Pixel coordinate grounding data:
= Beginning of Section =

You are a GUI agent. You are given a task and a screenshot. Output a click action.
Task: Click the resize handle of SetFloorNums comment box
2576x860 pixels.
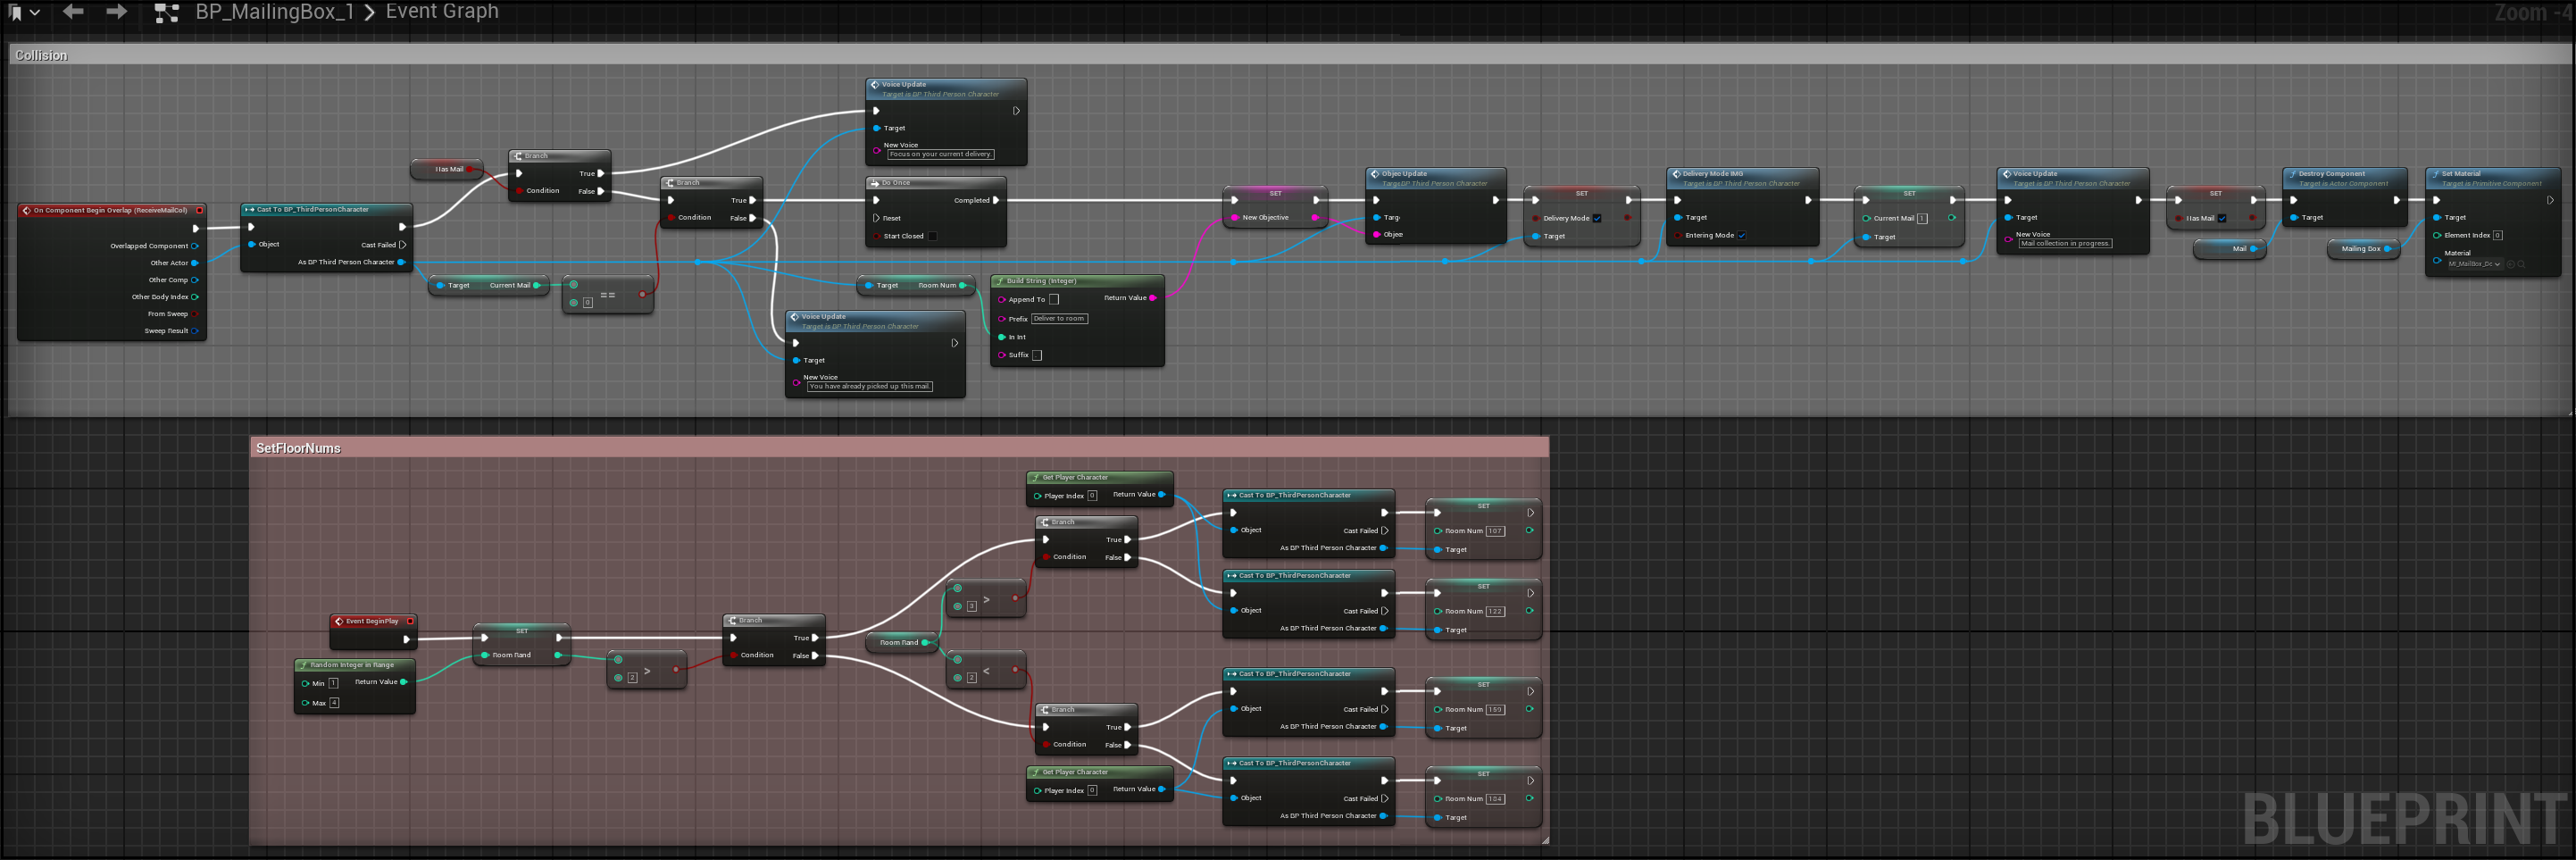click(1545, 840)
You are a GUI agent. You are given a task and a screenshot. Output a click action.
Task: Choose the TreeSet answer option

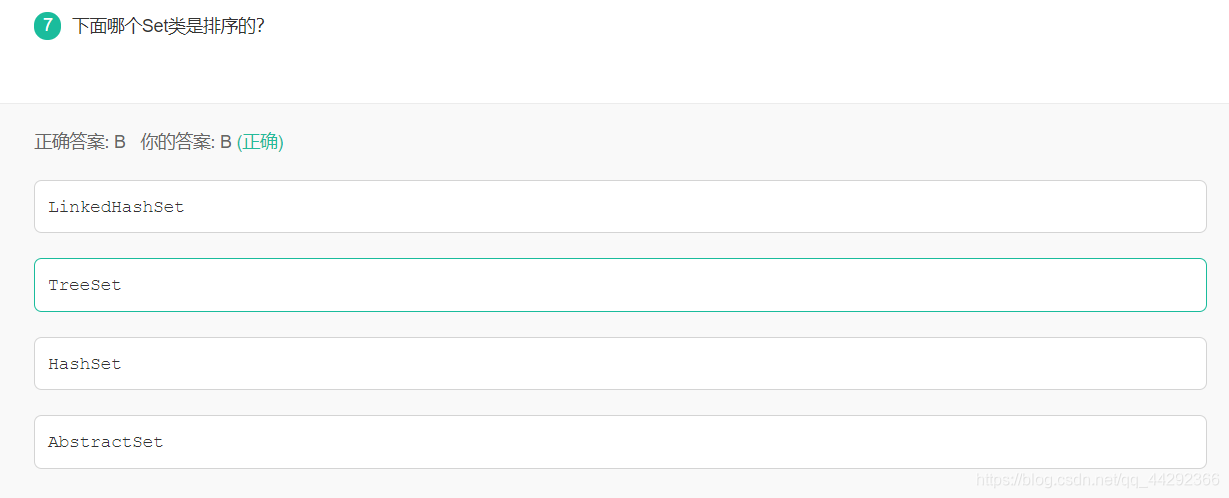(620, 285)
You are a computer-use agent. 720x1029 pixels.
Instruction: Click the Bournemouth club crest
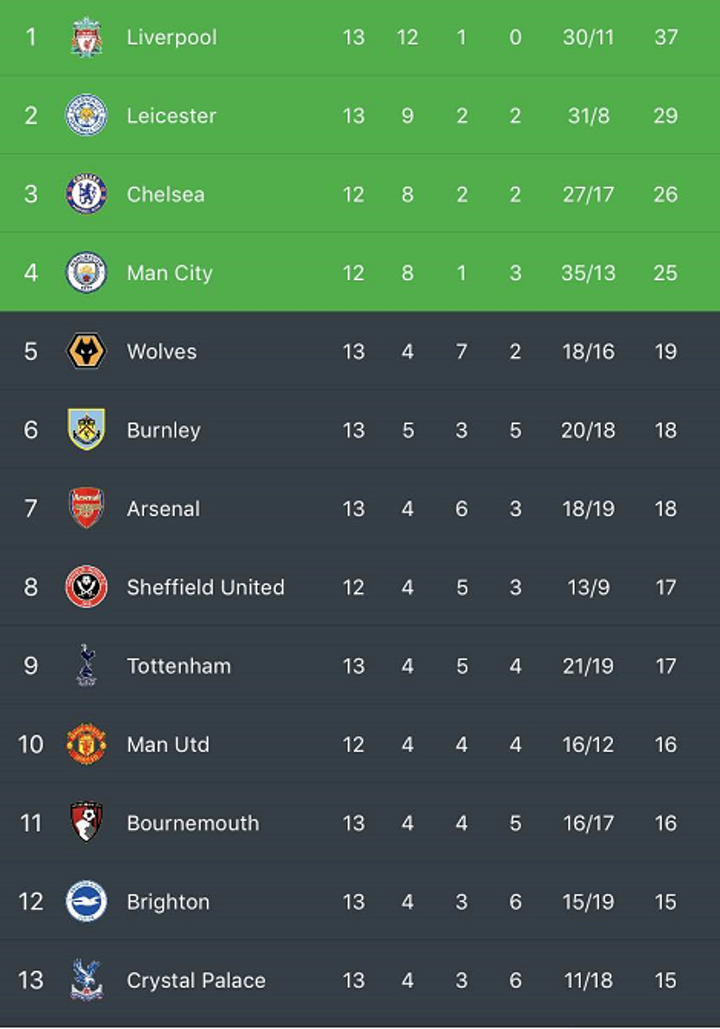click(x=86, y=822)
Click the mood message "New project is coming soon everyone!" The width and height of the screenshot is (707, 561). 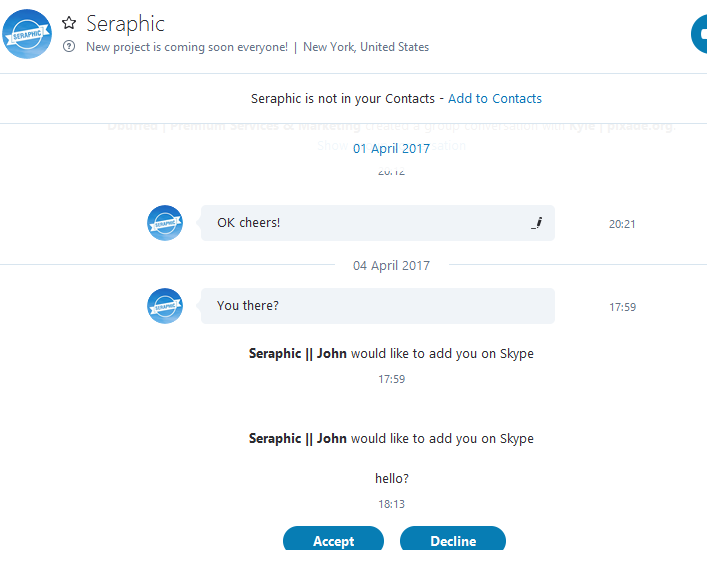click(187, 47)
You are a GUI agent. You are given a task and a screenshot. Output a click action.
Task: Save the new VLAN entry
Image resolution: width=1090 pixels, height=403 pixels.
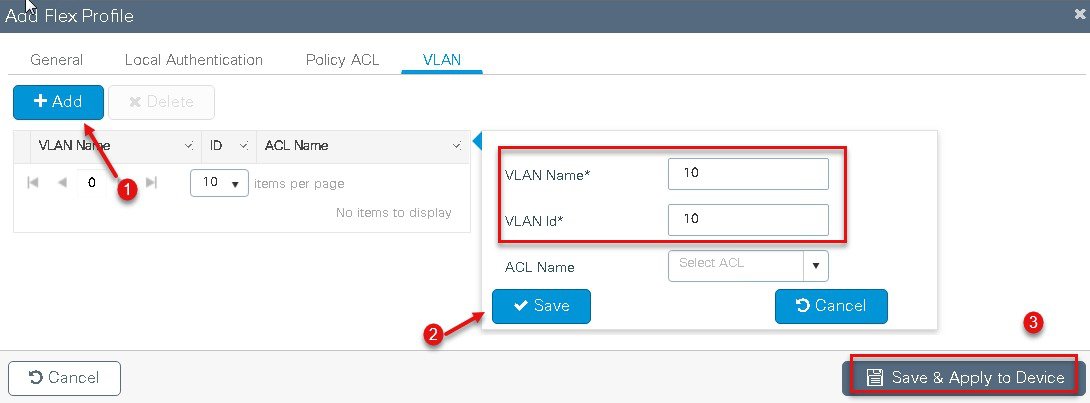pos(542,306)

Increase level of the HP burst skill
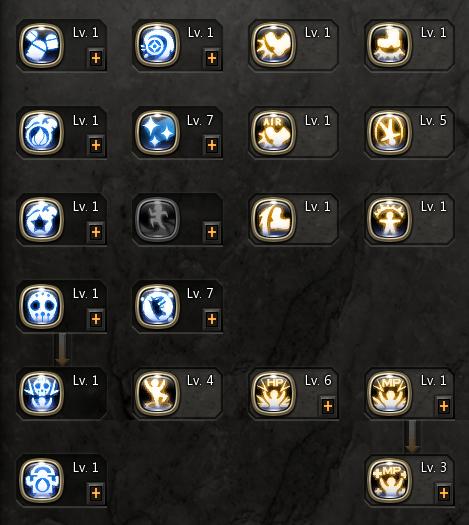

= End of Section =

Nothing but the lines from the one containing "Task: Save the new VLAN entry" through the last line of the records should appear in the copy, exactly as written and without pictures.

Task: Save the new VLAN entry
Image resolution: width=1090 pixels, height=403 pixels.
pos(542,306)

Increase level of the HP burst skill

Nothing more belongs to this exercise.